-- start ARTICLE --

I use clubroot resistant vegetables where ever possible; intercrop some salads with widely spaced sprouts and cabbage early in the season to catch a crop before the big leafy plants take up all the room.
The brassica patch becomes the heavy feeders patch the following year.
These are the peas, beans, onions, leeks, sweet corn, courgettes and pumpkins.
These crops are fine on land limed the previous year and are given the lion’s share of compost or manure during the winter digging.
I also hold back some extra compost to add to the courgettes and pumpkin bed to improve fertility and retain moisture.
The pumpkins, courgettes and sweet corn are tender plants so they don’t get planted till the end of May or early June.
This gives us time to sow a fast growing green manure crop like clover or rye grass to be ready for digging in about three weeks ahead of planting.
This area the following year becomes the root crop patch for parsnips, carrots, beetroot, Swedes and turnip.
This land does not get compost during the winter digging as there is plenty of well-rotted organic matter left over from the heavy feeders, and anyway the roots are liable to forking if there is fresh compost in the soil.
Salad crops are also fine in this patch as they are short lived and do not need a lot of space.
In my rotation I add some flower crops such as dahlias, chrysanthemums and gladioli for cut flowers as well as brightening up the plot.
My last rotational crop is the potatoes, which get both plenty compost and usually follow an autumn green manure crop.
They do not like an alkaline soil which makes the tubers liable to scab, but should be fine on land a few years after liming for the brassica crop.

-- end ARTICLE --
-- start DATA LINES --

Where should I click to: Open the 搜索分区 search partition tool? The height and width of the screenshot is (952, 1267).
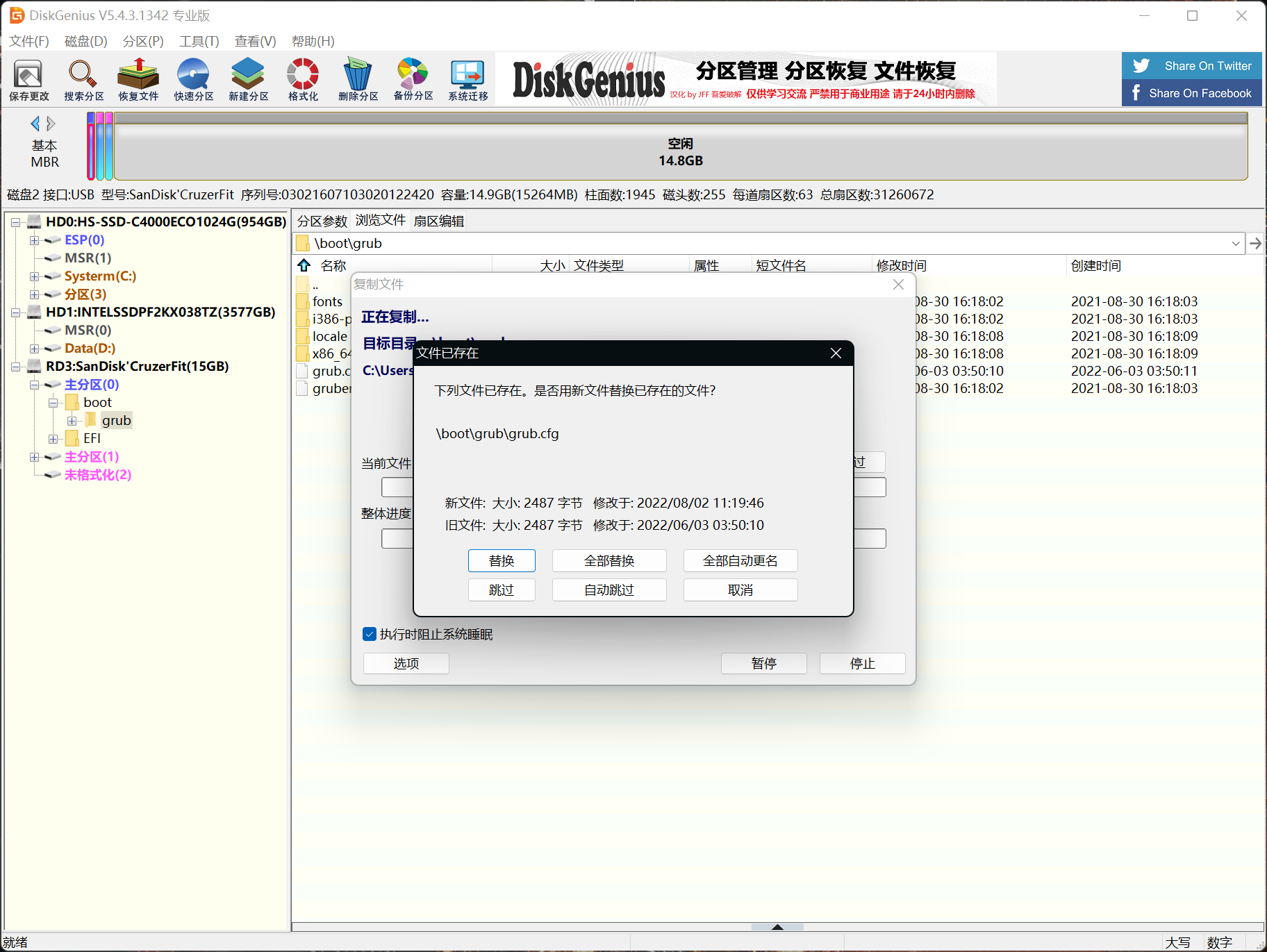click(83, 80)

-- end DATA LINES --

== EXERCISE OBJECTIVE ==
Please carry on the crop rotation piece above, picking up after its last sentence about potatoes and liming.

== OUTPUT FOR THIS TASK ==
I also hold back some compost to spread along the bottom of the furrow taken out when planting the seed potatoes.
Strawberries are another great crop to help with the rotation.
I grow an early row of Mae, Honeoye or Christine, two maincrop rows of Symphony and Florence and the autumn variety Flamenco and crop for no more than three years before digging in.
This gives me extra land to bring into the rotation.
New strawberry beds come from strong healthy runners from the older beds in autumn after cropping has finished, then the old plants are dug out and added to the compost heap together with any straw bedded down between the rows.
Be careful with the autumn fruiting varieties as good runners are only produced on young plants.
Once they are three years old they can be very reluctant to throw out new runners.
Wee jobs to do this week
Winter may now be with us as the mild weather could not last forever, but it has allowed the first spring bulbs to flower.
The snowdrops first appeared in December and the aconites in January and February, but enjoy them while they last as before too long the crocus will be coming out to let us know winter is coming to an end.